Meski harus mengenakan setelan khusus beserta segala atributnya sejak berangkat dari rumah, hal tersebut tak lantas membuat para karyawan merasa malu atau takut diolok-olok. Sebaliknya, sebagian besar terlihat ceria dan bangga. Ini bisa teramati dari gurat senyum dan tawa mereka yang tampak lebih bersemangat melakoni peran kesehariannya. Bahkan ada sebagian yang tampak yang sangat bangga mengenakan setelan pejuang itu. Mereka kenakan setelan itu dan atributnya selama perjalanan berangkat dan pulang dari kantor di kejawan tanpa penutup jaket atau sebagainya.

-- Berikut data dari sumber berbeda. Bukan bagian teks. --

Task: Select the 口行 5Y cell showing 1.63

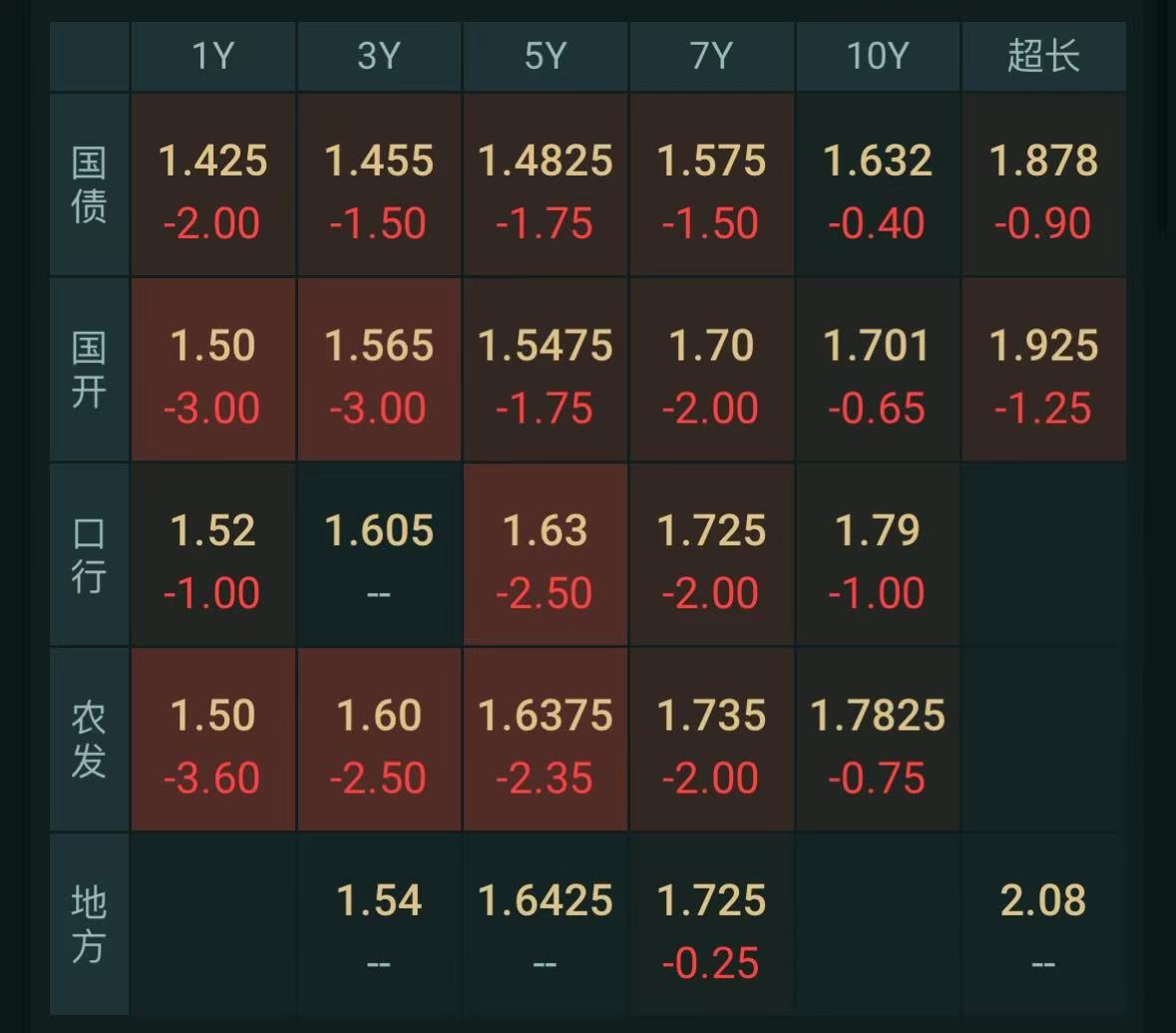Action: (x=546, y=554)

haripahlawan2 haripahlawan3
haripahlawan4 haripahlawan5
haripahlawan6 haripahlawan7
haripahlawan8 haripahlawan9
Semangat dan rasa bangga karyawan dan tenaga pengajar di lingkungan Yayasan Al-Kahfi ketika mengenakan setelan pejuang pada momen Peringatan Hari Pahlawan 2017


Prosesi Acara Mengheningkan Cipta

Di Hari Pahlawan, 10 November, para pengurus dan tenaga kerja datang 30 menit lebih awal dari biasanya yakni pukul 07.30 WIB. Hal ini sesuai dengan pengaturan panitia, dengan tujuan agar prosesi mengheningkan cipta bisa dilakukan tepat pada pukul 08.15 sesuai arahan Pemerintah. Sebelum acara prosesi dimulai, panitia di kantor pusat juga telah mengibarkan bendera Merah Putih, baik di halaman gedung dan juga di sisi kanan serta kiri pintu gerbang kampus STID.

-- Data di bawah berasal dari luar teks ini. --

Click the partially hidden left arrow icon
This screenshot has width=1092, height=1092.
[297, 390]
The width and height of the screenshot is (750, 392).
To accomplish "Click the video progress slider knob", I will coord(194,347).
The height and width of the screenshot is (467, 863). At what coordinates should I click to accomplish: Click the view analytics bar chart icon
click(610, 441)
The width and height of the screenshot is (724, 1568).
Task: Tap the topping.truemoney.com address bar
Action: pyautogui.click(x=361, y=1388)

Sejak pukul 07.40, seluruh karyawan diarahkan untuk mempersiapkan diri di meja kerja masing-masing. Melalui pengeras suara, satu demi satu pengantar kegiatan kemudian dibacakan oleh narator beserta tata tertib teknis selama mengheningkan cipta. Setelah selesai, sebagaimana yang telah direncanakan dalam pra kondisi, didengarkan suara rekaman pembacaan teks proklamasi oleh Ir. Soekarno, lalu disusul dengan pemutaran lagu “Hari Merdeka”. Kronologis ini untuk memberikan nuansa psikologis yang terjadi sebelum peristiwa 10 November 1945, dimana pertempuran tersebut adalah pertempuran pertama pasca proklamasi kemerdekaan untuk mempertahankan kemerdekaan.

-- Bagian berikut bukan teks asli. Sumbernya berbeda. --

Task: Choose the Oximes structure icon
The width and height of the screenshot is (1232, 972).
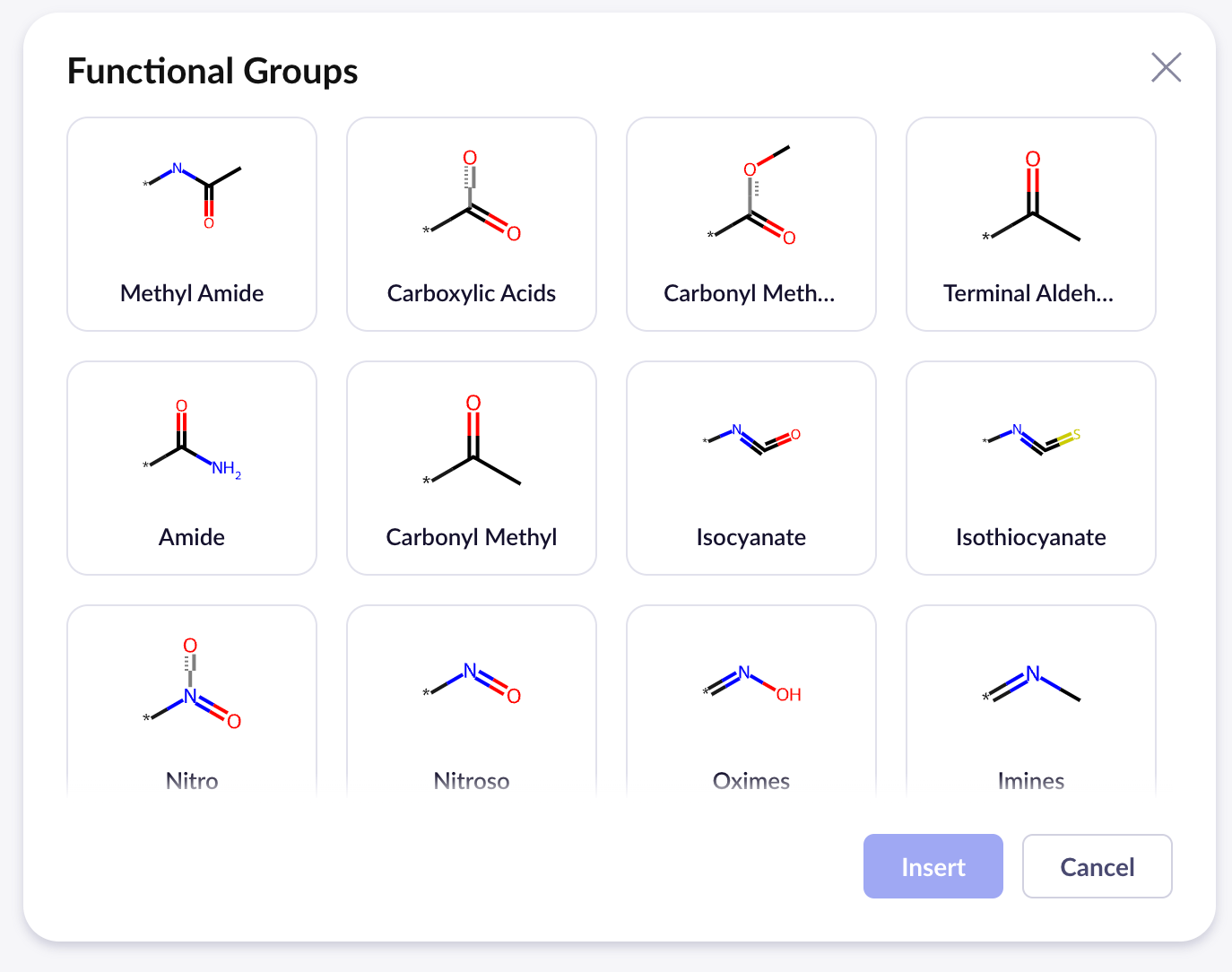Action: (x=751, y=683)
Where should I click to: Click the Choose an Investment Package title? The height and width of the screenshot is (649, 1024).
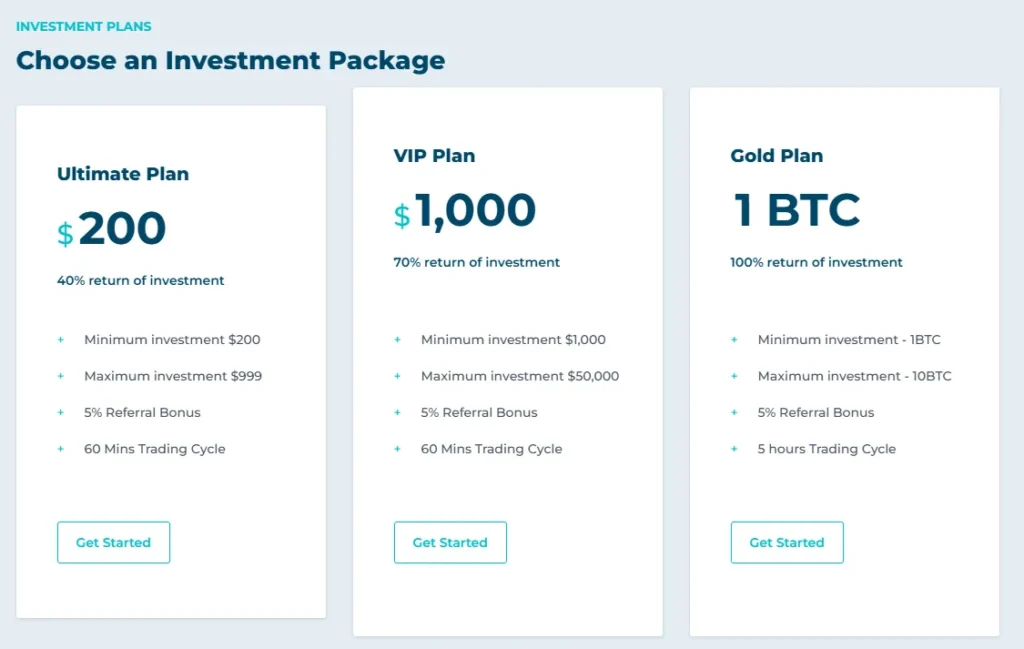(x=230, y=60)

Sesaat setelah lagu selesai diputar, narator mulai membacakan sejarah singkat latar belakang peristiwa 10 November 1945 dan disusul dengan rekaman pidato Bung Tomo dengan suara yang menggelegar. Seluruh elemen Al-Kahfi yang hadir dan sedang mendengarkan pidato itu, nampak begitu takzim menyimak kalimat demi kalimat yang disampaikan dalam pidato tersebut. Sambil menundukkan kepala, tak jarang terlihat beberapa orang terisak ataupun berlinang air mata membayangkan perjuangan para pahlawan di kala itu. Narasi kemudian dilanjutkan dengan gambaran besarnya peristiwa 10 november 1945 yang memakan banyak korban serta pengaruhnya pada perjuangan masyarakat indonesia. Hal ini membuat yang mendengarnya mampu membayangkan besarnya jasa dan pengorbanan yang dilakukan oleh para pejuang dalam mempertahankan kemerdekaan.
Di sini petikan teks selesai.